§ **What you are asked to do**
Take the line containing "Instruction: Click the" and every line below it through the end of the entries, and output them verbatim, pictures excluded.

§ **The input**
=== Section Start ===
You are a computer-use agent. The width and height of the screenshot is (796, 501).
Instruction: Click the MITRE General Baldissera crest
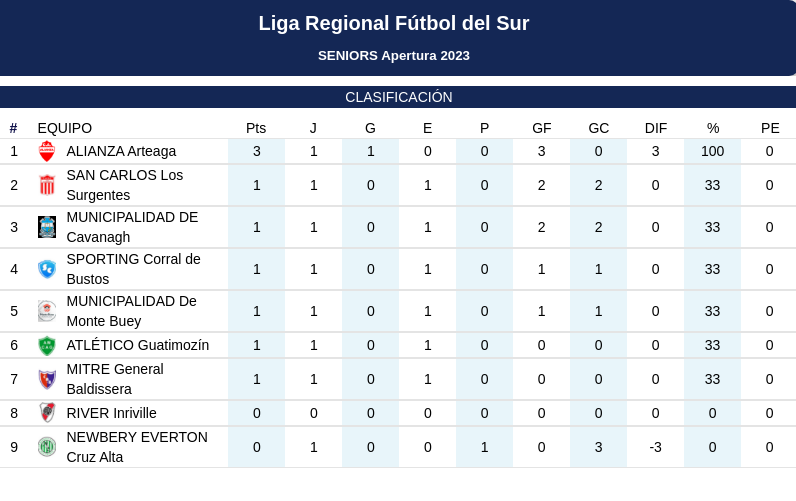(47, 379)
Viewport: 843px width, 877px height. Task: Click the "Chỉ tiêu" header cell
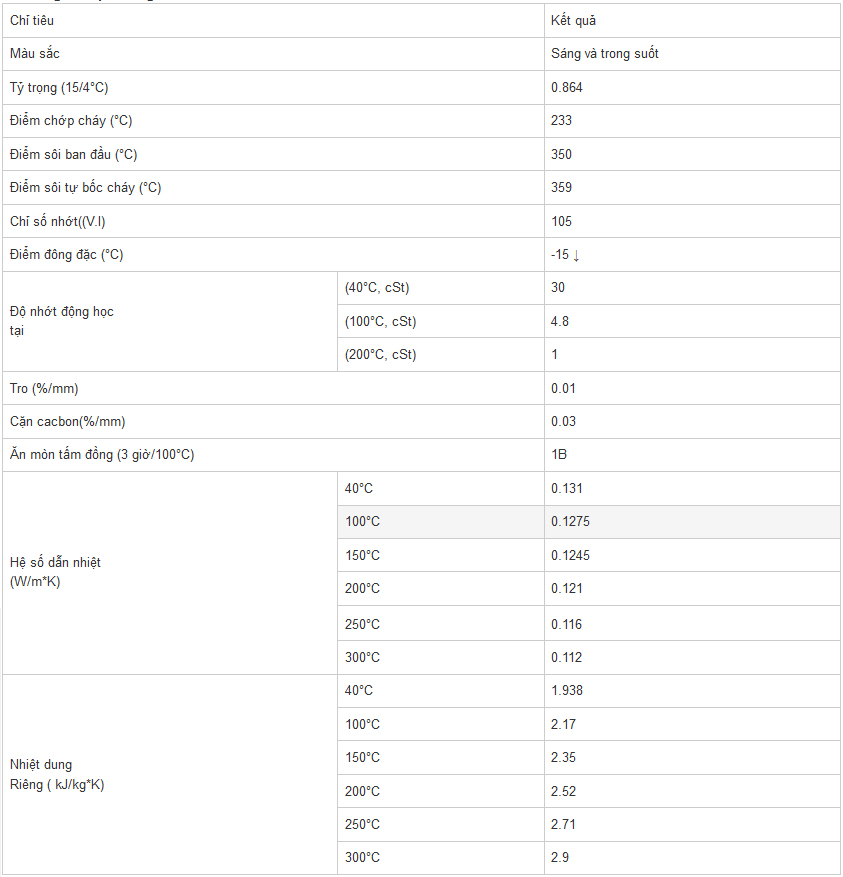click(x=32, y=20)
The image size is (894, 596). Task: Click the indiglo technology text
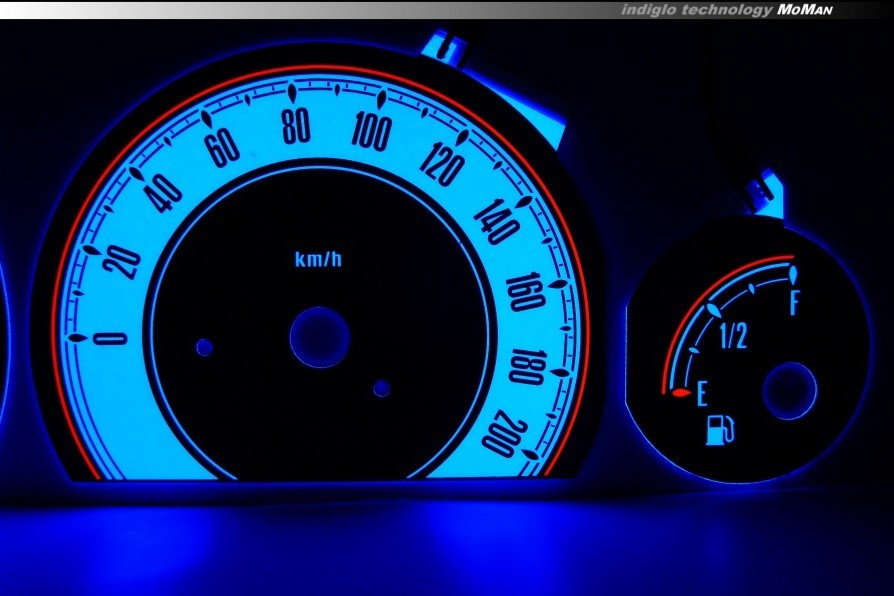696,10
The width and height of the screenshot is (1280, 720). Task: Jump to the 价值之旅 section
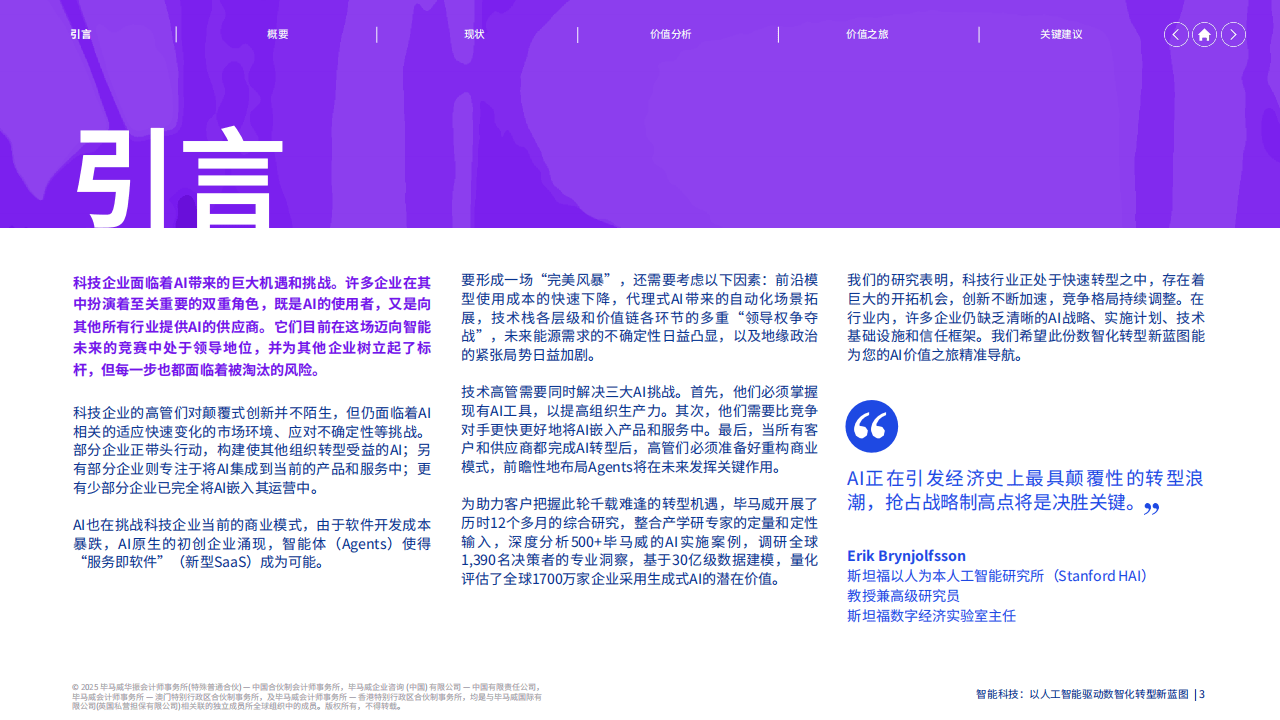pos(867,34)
=== Section End ===
§ **Exercise answer**
Instruction: Click the MITRE General Baldissera crest
(47, 379)
Viewport: 843px width, 877px height. Task: Click the "Chỉ tiêu" header cell
click(x=32, y=20)
The image size is (894, 596). Task: Click the indiglo technology text
696,10
The width and height of the screenshot is (1280, 720). Task: Jump to the 价值之旅 section
pos(867,34)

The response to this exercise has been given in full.